Dyer, who had leased 'Rangers' Haye Coppice' (fn. 550) in
Pewsham Forest, had since felled 'firewood trees
and timber trees' in 16 acres to the value of £25. (fn. 551)
Proceedings were taken in the Court of Exchequer
by the Attorney-General against those landowners
who refused to compound. In 1607 Robert Baynard
had to answer in respect of 'Blackwell's Ham
Meadows . . . held by him, but claimed for the Crown
as belonging to Chippenham Forest', (fn. 552) and in the
following year Sir James Mervin for lands appurtenant to Compton Basset. (fn. 553) Sir James, together with
Sir Anthony Mildmay, Lady Stapleton, and others,
had to pay fines totalling £754 6s. 8d. and annual
rents of £3 10s. 2d. for 590 acres of assarts in Chippenham and Melksham Forests. (fn. 554) In 1611 Lady
Stapleton, George Lynn, and Thomas Kirkham
were defendants in a similar action 'relative to Close
Wood and other lands held by them'; (fn. 555) they were
adjudged to pay a fine of £36 6s. and an annual rent
of 1s. for 50 acres of assarts, (fn. 556) doubtless on the evidence of the jury before the Chippenham commission in 1612. (fn. 557)

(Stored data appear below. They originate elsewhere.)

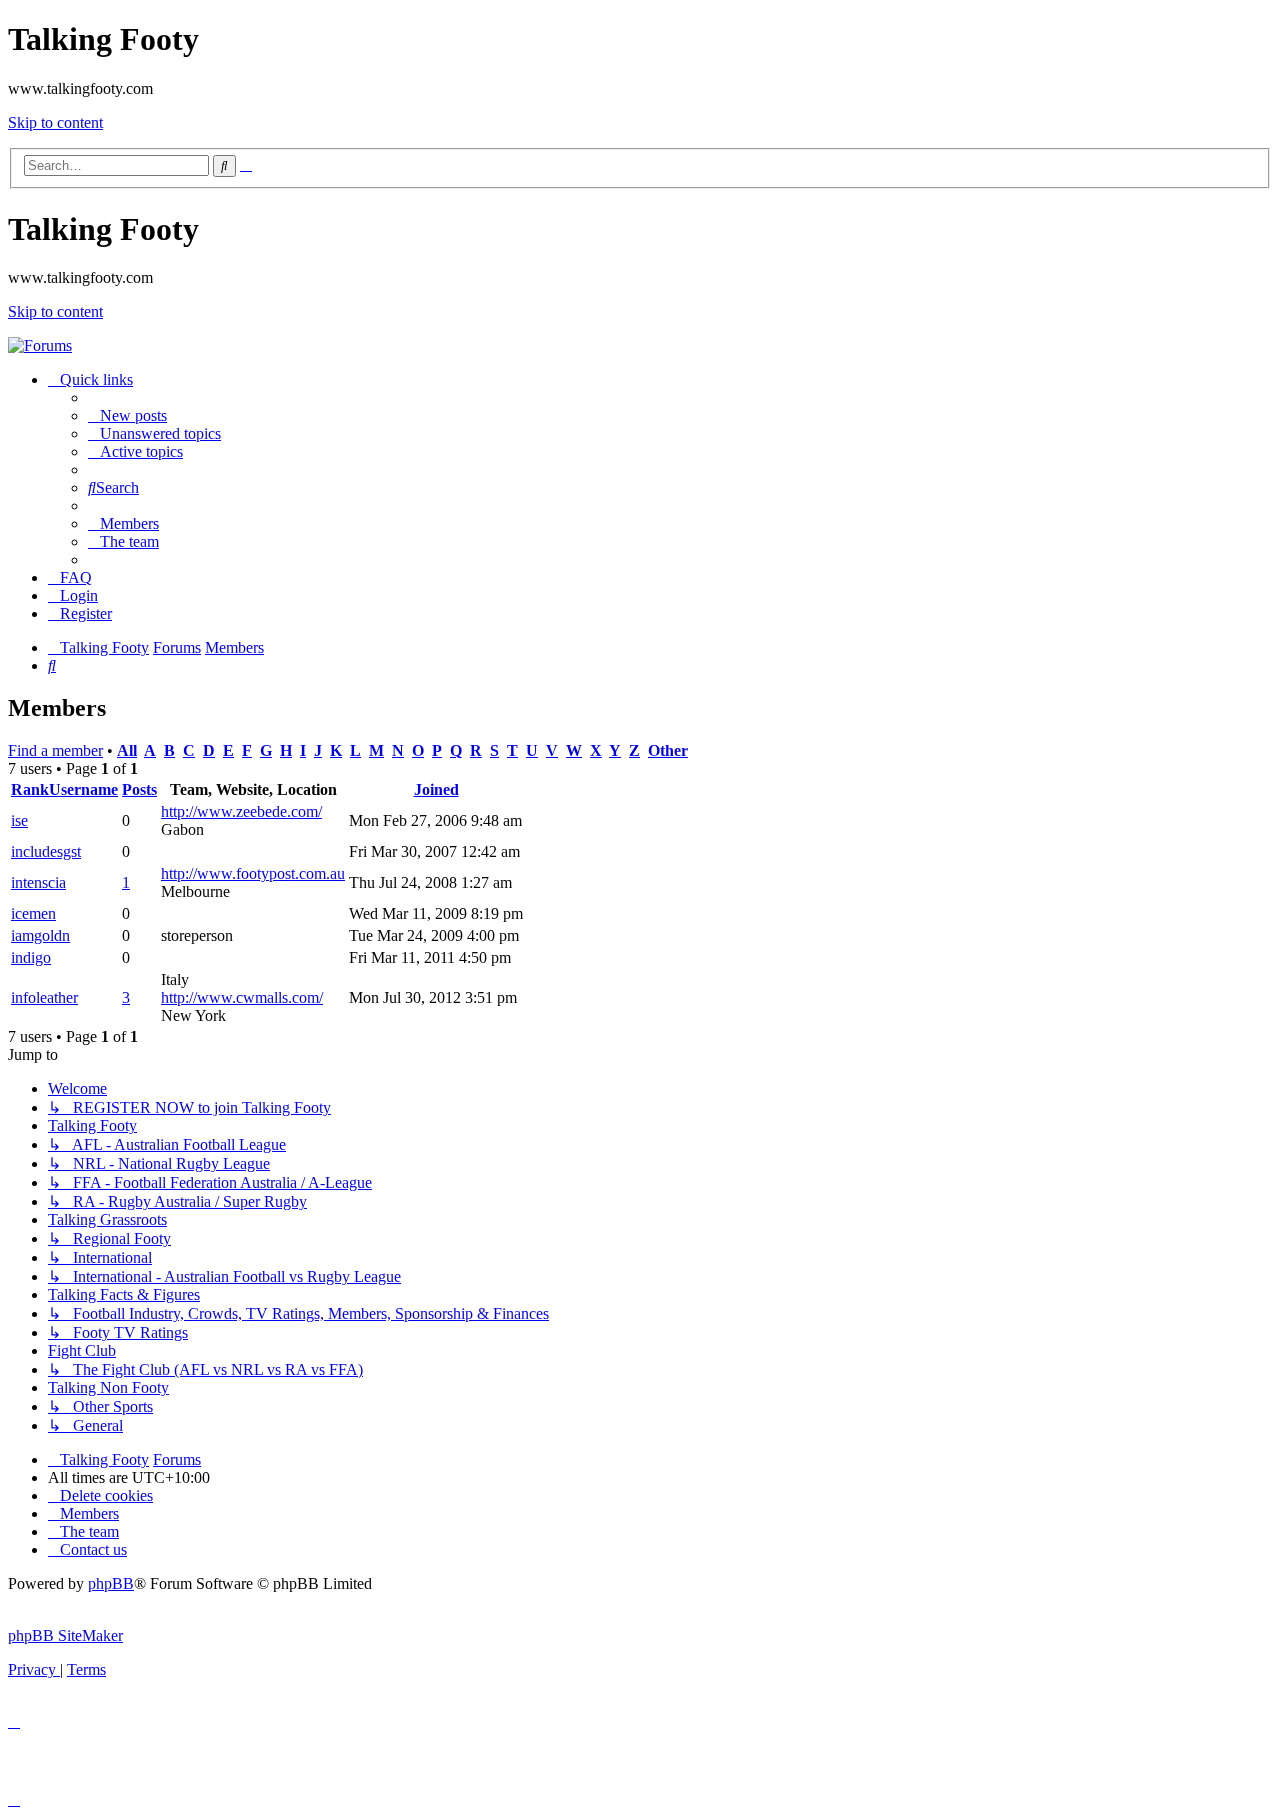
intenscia (38, 882)
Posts (139, 789)
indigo (31, 957)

In 1614 Otho Nicholson, one of the commissioners of 1607, obtained a Crown lease of waste
land appurtenant to the manor of Bromham, to
inclose and 'improve' it. This led to an action in the
Court of Exchequer against the lord of the manor,
Sir Henry Baynard, in which Sir Francis Bacon, as
Attorney-General, claimed the waste for the Crown
'as belonging to the Forest of Melksham alias Blackmore'. (fn. 558) Sir John Dauntsey, Henry Sadler, and
Ambrose Dauntsey were defendants in a similar
action in 1619 regarding 'Parkers and other lands in
Wiltshire'. (fn. 559)
In 1613 a number of defendants had to answer
'for intrusion into the right of common of the pasture grounds of Rowde Hill, belonging to the Crown
as part of the Forest of Melksham'; (fn. 560) in 1616 the
Crown challenged John Fordham's claim to commonage in 'Frith pasture'. (fn. 561)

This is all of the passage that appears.